My testing environment utilises oobabooga's text-generation-webui as the serving framework for the API endpoint. Getting started required some configuration tweaks, particularly around JSON parsing.
The key was creating a custom configuration file to properly interface with the local API:
{
"rest": {
"RestGenerator": {
"name": "oobabooga Local Model",
"uri": "http://127.0.0.1:5000/v1/completions",
"method": "post",
"headers": {
"Content-Type": "application/json"
},
"req_template_json_object": {
"prompt": "$INPUT",
"max_tokens": 1000,
"temperature": 0.7
},
"response_json": true,
"response_json_field": "choices[0].text"
}
}
}
With this configuration in place, I launched Garak using:
garak --model_type rest -G openai_local_config.json
I chose to test WhiteRabbitNeo, a security-focused model based on Llama 3.1 8B. The framework began generating hundreds of probe requests to my API endpoint, resulting in numerous failing grades across different test categories.
Upon examining the logs, I was taken aback by the content. The probes contained explicit material including sexual content and racial slurs, intermixed with technical request/response data. While understanding the necessity of such probes for security testing, the content was nonetheless challenging to review.

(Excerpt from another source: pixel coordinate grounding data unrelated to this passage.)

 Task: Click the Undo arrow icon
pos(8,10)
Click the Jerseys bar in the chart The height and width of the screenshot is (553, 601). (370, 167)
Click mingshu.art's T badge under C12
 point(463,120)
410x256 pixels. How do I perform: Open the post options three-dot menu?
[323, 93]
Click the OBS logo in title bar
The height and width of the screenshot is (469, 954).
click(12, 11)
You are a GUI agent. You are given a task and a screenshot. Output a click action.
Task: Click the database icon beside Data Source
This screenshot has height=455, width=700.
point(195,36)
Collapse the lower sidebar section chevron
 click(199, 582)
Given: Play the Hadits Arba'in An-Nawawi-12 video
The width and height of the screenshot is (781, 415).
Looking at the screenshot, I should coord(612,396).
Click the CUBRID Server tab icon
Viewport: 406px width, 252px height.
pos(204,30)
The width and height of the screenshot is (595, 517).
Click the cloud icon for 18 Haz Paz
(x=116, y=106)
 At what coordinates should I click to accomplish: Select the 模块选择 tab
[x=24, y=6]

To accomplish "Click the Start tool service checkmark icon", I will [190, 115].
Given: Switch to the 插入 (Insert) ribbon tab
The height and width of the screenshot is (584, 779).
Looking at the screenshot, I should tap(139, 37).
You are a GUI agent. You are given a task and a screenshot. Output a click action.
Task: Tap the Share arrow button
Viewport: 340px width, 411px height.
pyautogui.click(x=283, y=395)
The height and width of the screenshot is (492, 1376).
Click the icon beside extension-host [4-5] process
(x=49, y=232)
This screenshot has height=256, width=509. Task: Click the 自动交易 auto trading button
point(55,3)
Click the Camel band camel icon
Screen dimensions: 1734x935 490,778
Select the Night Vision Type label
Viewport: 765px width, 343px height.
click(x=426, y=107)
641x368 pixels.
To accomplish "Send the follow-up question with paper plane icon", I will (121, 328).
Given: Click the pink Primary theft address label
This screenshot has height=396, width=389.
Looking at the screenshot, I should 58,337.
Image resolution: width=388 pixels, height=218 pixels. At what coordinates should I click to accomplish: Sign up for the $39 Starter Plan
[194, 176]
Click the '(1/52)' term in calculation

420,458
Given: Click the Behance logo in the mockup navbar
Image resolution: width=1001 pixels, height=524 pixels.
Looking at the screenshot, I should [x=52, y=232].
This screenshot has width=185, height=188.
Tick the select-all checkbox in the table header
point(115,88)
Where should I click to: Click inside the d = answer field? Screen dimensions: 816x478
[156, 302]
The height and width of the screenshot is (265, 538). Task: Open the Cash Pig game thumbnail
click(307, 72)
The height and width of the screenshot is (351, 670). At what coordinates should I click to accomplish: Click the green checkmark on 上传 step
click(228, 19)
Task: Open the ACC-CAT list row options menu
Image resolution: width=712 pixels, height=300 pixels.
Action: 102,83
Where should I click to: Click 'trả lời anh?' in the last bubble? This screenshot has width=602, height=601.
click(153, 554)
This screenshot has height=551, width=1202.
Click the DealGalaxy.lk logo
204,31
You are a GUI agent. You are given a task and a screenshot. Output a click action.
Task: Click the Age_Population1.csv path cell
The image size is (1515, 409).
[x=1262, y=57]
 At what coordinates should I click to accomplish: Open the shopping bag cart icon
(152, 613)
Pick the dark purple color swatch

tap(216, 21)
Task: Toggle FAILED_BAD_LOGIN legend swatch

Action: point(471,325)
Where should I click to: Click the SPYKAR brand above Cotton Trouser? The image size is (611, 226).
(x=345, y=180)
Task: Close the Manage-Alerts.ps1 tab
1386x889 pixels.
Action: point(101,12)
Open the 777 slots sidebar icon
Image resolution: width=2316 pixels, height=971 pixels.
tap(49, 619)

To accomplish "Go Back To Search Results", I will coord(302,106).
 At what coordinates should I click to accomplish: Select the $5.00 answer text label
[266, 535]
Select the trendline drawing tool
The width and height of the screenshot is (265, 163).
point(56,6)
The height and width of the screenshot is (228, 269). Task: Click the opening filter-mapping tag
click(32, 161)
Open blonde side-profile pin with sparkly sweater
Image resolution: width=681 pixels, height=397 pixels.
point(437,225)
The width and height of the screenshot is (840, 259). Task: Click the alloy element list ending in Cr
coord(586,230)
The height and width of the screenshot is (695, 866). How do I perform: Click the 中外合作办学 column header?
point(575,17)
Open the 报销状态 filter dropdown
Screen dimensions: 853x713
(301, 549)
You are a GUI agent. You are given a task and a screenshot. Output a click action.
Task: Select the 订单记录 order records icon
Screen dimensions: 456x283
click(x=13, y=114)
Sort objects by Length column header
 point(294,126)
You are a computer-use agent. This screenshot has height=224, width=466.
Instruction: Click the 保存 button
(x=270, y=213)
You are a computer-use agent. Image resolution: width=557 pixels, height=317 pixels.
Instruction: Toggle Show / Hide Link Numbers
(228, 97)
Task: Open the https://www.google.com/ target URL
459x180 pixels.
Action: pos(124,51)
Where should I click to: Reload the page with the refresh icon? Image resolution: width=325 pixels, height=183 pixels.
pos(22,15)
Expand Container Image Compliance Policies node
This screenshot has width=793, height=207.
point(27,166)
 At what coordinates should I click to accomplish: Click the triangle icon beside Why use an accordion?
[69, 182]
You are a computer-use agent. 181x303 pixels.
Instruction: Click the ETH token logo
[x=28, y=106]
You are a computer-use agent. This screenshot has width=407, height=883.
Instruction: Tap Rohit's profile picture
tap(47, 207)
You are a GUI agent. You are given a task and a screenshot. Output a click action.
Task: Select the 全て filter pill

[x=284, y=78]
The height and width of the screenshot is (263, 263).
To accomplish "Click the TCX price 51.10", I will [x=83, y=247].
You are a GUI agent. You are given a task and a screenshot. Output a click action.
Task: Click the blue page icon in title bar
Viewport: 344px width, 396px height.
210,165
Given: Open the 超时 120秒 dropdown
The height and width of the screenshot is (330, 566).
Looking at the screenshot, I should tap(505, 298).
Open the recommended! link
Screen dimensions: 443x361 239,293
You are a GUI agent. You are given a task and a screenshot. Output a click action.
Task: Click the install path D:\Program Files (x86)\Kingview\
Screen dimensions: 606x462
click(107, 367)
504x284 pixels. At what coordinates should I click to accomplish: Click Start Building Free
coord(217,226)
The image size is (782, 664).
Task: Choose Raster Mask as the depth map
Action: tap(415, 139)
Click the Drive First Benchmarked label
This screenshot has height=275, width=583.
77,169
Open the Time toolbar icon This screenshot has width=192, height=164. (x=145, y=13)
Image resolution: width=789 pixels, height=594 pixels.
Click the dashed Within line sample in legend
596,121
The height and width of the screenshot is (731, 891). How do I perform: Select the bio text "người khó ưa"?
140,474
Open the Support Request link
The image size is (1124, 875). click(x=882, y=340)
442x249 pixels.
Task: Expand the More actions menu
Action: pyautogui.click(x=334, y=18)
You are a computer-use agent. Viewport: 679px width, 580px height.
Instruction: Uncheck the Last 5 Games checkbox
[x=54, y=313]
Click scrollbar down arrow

Performance-wise, after several hours of testing, I'd only completed about 10% of the test suite. Running on an NVIDIA 3090, I estimate a full test suite would require at least 24 hours. The comprehensiveness of the framework is remarkable, and it's clear this should be an essential tool for anyone deploying public-facing models.
Key Takeaway: Security testing frameworks like Garak should be considered a mandatory component of model deployment pipelines, helping providers assess and ensure model safety and restrictions.
> End of output.